== Passage to read ==

- Most debt settlement companies offer to help consumers reduce or eliminate their credit card debt
- The Federal Trade Commission (FTC), Government Accounting Office (GAO), and others consider many of these offers to be scams
- Know how to spot risky debt settlement offers and how to handle your high debt in other ways
You’ve undoubtedly seen or heard the advertisements flooding the television, radio and internet: “We can lower or eliminate your credit card debt for pennies on the dollar.” Is it a scam? Some think so.
Debt settlement or “debt negotiation” companies have been around for a number of years. However, since 2008 with the economic turmoil in the US, it seems there are more and more companies and firms offering debt settlement or debt relief. What we’re talking about here are for profit companies, not non-profit credit counseling services.
Here’s how the typical debt settlement offer works. In exchange for a fee, the company agrees to “work with” or negotiate with your creditors to reduce or eliminate your debts. For the most part, it involves credit card debt, but it may include other unsecured debt, such as medical bills. Common offers promise you a deal where you’ll only have to pay a little less or little more than half of what you actually owe – maybe $.40 to $.60 on the dollar.
You make monthly payments directly to the company or some third party it selects. This money will be used to pay the creditors when they agree to settle your debt. If successful, after several months of negotiations – it may take up to a year – the settlement is reached. The creditors, and usually the debt settlement firm, are paid from the account you created at the beginning of the process.

===
== Given material ==

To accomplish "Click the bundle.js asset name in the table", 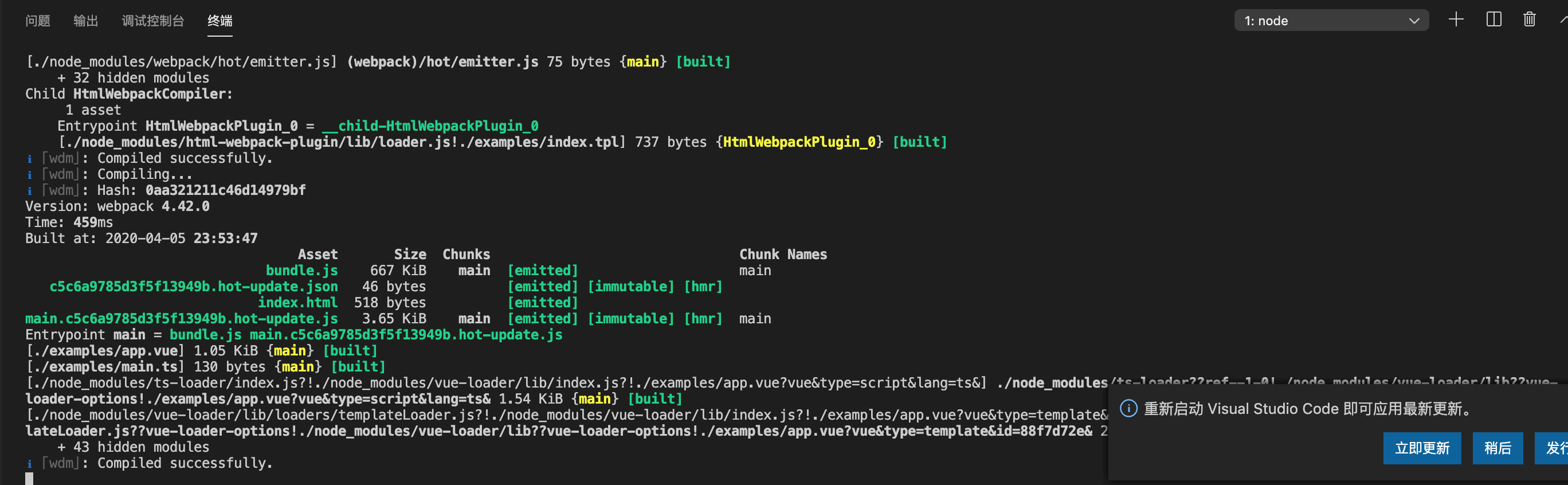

===

__What you will do__
**a.** In the debt settlement text, rewrite the part from "You make monthly" to "of the process.", swapping "creditors" for "lenders".
**b.** Carry on the debt settlement text after its last sentence.

__Answers by task__
**a.**
You make monthly payments directly to the company or some third party it selects. This money will be used to pay the lenders when they agree to settle your debt. If successful, after several months of negotiations – it may take up to a year – the settlement is reached. The lenders, and usually the debt settlement firm, are paid from the account you created at the beginning of the process.

**b.**
What’s the Problem?
According to federal agencies and lawmakers and others, the “typical” deal outlined above isn’t all that typical. In fact, it rarely goes so smoothly and even more rarely do consumers get the promised relief.
Back in 2009, the FTC became wary of the rise in debt settlement companies. It was particularly concerned about the upfront fees charged to customers, which often amounted to thousands of dollars. It proposed some new rules to:
- Bar these companies from charging fees until after they’ve actually performed services for their clients
- Make the Telemarketing Sales Rule (TSR) apply to calls made from consumers to debt settlement companies in response to advertisements they see or hear. Under the TSR, companies can’t make outlandish claims of success rates of their products or charge upfront fees
- Require companies to explain in advance how the settlement process works, how long it will take, and how much it will cost
As of May 2010, the FTC is still working on passing the new rules. However, things aren’t standing still.